And it still wasn't enough. Any black person who was deemed by whites to be getting "uppity" was a target of the Ku Klux Klan, a paramilitary group that unofficially but effectively ruled the South by the 1890's. They lynched "uppity" black people routinely. How powerful were they? By the 1920's, tens of thousands of them could march in Washington with their hoods off, showing their faces, and fear no repercussions whatsoever. And they did, while lynchings were going on in the South at a rate of nearly two per week.
The power of the Klan has gone up and down in several cycles since those times. The FBI has gone after them hard. But the Klan's power is far from quelled even now.
In more recent times, we are seeing disproportionate numbers of young black men getting shot by police in cities all over the U.S. It is this injustice that the NFL players going down on one knee during the national anthem are now trying to get the rest of the population to focus on and work to correct.
It's not as if other countries in the world don't have problems with race. The troubling thing is that in the U.S., the problems are so much larger than in the other nations of the West, and they seem so intractable. Millions of white people seem determined to not budge an inch.
So why are these football players in the U.S. remarkable? Because they could so easily be doing other acts so much more inflamatory and destructive. But they're not. They are keeping their protests peaceful, respectful, and fully in compliance with the law.
Personally, I can't help but wonder if I were black whether I would be so restrained.
These men have heard all of the stories that go back for generations about the abuses that their parents and grandparents suffered at the hands of white people, but they are reaching out in a way that tells the white folks: "This systemic criminal behavior practiced by one group in our society against another group must stop. We know most of you are not monsters. But nevertheless, this criminal behavior by police against black men must stop. Answer the better angels of your natures. Help us."
These NFL players and the large majority of African-Americans they represent, by their firm but restrained protest, are showing that they still believe in the decency in most white people and in the dream of what America could be. They are still trying to reach out.

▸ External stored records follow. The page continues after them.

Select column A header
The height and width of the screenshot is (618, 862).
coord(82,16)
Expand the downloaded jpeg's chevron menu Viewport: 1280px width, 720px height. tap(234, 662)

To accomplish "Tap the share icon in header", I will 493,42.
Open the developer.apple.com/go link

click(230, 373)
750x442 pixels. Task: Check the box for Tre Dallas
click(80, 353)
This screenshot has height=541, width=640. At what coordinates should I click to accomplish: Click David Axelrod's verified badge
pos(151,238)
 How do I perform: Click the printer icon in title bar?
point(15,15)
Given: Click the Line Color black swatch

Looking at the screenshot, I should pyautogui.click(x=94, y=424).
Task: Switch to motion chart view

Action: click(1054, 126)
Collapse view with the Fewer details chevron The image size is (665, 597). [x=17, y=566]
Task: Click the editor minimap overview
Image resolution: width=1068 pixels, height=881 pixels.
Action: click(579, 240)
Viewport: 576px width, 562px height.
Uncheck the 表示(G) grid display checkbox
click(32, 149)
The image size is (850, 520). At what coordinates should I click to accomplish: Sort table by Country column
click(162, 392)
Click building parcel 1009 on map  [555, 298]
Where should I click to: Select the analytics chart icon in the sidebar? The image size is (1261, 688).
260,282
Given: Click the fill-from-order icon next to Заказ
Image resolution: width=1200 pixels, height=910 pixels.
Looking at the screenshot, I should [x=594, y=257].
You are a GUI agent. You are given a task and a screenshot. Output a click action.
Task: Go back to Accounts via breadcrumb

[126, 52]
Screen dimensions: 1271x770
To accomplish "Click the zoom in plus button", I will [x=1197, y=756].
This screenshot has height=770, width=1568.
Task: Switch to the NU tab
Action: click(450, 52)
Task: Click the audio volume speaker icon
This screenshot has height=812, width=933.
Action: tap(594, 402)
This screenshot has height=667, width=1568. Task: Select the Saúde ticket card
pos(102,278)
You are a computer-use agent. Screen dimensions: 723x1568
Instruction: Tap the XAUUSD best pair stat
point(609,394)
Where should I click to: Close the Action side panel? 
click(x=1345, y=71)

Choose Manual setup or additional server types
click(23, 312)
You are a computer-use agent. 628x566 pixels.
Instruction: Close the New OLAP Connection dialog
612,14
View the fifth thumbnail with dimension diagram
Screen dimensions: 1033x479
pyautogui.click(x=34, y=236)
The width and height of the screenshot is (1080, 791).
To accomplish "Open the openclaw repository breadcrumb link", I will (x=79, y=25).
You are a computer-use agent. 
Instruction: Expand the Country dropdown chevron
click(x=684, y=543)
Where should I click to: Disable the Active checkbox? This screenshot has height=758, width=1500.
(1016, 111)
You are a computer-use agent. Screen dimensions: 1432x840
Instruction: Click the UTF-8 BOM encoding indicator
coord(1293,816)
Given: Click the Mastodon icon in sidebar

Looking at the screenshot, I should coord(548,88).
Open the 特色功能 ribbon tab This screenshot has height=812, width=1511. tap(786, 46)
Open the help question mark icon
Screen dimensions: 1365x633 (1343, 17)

In the U.S. as in all democracies worthy of the name, either our values as we have espoused them really do matter to us and we really will act to see them practiced by all citizens toward all others, or we abandon them entirely, and as Lincoln said, die by suicide.
In the U.S. as in all democracies worthy of the name, either our values as we have espoused them really do matter to us and we really will act to see them practiced by all citizens toward all others, or we abandon them entirely, and as Lincoln said, die by suicide.
And still, in spite of so much vitriol aimed their way, and the facts in their home towns remaining so intractable, these men refuse to give in to violence or to despair. They keep believing in the real American Dream. A country that contains liberty and justice for all.
Yes, high-sounding ideals. But these ideals have endured and gotten stronger - in fits and starts, but, nevertheless, with real measurable progress - for 241 years. Life is still stacked against you if you're born black in these times in the U.S. It's just not as stacked against you as it was in the 1850's or even the 1950's. There has to be something driving that history. What else could it be but a quiet, internal committment to those high-sounding words, by millions, black, Asian, indigenous, and Caucasian, who believe that with courage, intelligence, and love, those words could still be made true.
From the point of view of History, the behavior of these young men is showing us once more that love is hard and it takes patience, but it really is stronger than hate.
The way to see the young men taking a knee at NFL games is as the most loyal patriots of all. They believe in the founding fathers' vision; they are trying their best, in a way that is open to them because of their athletic ability, to make it come true.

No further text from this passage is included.